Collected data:
⟨
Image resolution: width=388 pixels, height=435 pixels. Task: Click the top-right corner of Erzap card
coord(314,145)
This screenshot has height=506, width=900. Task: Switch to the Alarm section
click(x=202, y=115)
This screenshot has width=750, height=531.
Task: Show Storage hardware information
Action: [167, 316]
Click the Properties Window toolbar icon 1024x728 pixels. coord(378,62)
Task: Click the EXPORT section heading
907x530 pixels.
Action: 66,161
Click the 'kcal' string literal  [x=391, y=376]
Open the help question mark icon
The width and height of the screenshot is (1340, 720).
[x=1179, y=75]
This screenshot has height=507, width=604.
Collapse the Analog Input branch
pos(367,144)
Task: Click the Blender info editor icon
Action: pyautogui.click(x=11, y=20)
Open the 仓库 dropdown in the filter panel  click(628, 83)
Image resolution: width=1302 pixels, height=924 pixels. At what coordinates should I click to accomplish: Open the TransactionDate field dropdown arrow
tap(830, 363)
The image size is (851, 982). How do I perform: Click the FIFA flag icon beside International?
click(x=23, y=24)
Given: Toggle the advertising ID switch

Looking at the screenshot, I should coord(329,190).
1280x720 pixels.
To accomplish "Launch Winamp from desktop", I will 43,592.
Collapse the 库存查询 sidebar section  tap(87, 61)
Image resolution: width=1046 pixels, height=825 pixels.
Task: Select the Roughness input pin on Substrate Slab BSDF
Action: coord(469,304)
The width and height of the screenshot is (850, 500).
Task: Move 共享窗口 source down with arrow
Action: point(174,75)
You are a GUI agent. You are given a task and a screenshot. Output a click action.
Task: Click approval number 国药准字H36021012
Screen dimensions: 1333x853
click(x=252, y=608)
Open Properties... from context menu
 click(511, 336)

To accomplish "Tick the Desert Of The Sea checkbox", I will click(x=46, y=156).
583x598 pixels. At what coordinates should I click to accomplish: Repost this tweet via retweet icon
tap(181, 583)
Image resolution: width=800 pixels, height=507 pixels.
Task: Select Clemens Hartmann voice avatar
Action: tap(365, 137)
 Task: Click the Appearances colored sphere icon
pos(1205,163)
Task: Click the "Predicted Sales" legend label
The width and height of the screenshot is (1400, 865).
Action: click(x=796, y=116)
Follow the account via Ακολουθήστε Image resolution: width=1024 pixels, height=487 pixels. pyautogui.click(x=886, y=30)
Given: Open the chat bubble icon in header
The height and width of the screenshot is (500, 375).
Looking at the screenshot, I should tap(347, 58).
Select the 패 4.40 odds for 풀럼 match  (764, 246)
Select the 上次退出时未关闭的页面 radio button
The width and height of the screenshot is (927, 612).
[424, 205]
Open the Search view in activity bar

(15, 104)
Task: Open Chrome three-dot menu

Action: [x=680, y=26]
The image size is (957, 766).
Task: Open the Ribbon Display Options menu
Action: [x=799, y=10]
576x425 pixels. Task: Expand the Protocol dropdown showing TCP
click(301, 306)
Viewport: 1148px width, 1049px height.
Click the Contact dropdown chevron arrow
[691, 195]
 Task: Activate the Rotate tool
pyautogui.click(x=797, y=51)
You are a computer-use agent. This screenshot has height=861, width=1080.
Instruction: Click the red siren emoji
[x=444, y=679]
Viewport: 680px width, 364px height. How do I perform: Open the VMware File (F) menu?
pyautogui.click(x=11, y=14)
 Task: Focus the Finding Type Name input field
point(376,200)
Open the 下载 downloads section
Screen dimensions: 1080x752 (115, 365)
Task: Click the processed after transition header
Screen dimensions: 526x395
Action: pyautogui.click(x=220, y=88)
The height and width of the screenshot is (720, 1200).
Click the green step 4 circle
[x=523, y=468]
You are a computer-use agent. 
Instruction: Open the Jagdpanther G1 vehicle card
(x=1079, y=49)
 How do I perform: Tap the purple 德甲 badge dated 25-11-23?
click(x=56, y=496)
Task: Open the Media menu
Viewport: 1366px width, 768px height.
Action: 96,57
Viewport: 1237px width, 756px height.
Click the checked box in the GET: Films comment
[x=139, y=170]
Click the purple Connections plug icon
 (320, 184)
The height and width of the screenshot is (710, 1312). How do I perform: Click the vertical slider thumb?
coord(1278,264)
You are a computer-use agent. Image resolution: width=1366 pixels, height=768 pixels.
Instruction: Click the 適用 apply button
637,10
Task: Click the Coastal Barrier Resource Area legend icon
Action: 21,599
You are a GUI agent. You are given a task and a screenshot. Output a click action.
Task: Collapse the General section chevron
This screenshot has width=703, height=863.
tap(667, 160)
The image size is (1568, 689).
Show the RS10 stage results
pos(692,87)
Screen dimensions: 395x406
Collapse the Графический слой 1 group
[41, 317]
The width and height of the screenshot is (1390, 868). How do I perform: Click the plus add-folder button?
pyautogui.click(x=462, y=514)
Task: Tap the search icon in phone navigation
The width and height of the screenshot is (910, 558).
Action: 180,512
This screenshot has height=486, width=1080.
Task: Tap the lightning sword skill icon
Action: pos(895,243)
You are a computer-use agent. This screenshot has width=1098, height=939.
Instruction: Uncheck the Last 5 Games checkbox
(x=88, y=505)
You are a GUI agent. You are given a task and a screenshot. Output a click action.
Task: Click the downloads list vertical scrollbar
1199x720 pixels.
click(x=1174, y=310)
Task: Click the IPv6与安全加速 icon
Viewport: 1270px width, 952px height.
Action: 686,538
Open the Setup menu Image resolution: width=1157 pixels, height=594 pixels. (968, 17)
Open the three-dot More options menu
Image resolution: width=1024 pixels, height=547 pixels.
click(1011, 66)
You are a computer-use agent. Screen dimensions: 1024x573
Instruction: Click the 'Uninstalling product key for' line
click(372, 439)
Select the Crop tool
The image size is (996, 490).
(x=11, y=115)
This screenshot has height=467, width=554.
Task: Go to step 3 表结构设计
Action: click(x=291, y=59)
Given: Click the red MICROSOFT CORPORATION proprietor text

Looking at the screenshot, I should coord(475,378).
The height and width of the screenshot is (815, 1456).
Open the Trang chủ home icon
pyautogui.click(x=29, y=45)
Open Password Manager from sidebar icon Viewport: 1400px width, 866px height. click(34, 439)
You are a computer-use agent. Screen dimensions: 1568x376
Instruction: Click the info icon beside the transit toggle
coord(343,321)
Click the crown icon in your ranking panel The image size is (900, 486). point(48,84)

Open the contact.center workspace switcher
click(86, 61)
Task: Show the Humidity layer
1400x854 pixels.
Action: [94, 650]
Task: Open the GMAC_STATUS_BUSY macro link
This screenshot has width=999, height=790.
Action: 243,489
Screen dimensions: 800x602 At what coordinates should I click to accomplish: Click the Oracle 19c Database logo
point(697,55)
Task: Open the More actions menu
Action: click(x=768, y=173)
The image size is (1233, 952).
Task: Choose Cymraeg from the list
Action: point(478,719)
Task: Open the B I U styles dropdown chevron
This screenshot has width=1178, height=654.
⟩
Lines containing the string "header" are the ones to copy from the entries above.

Response to this exercise:
Given: Open the chat bubble icon in header
Task: Click the processed after transition header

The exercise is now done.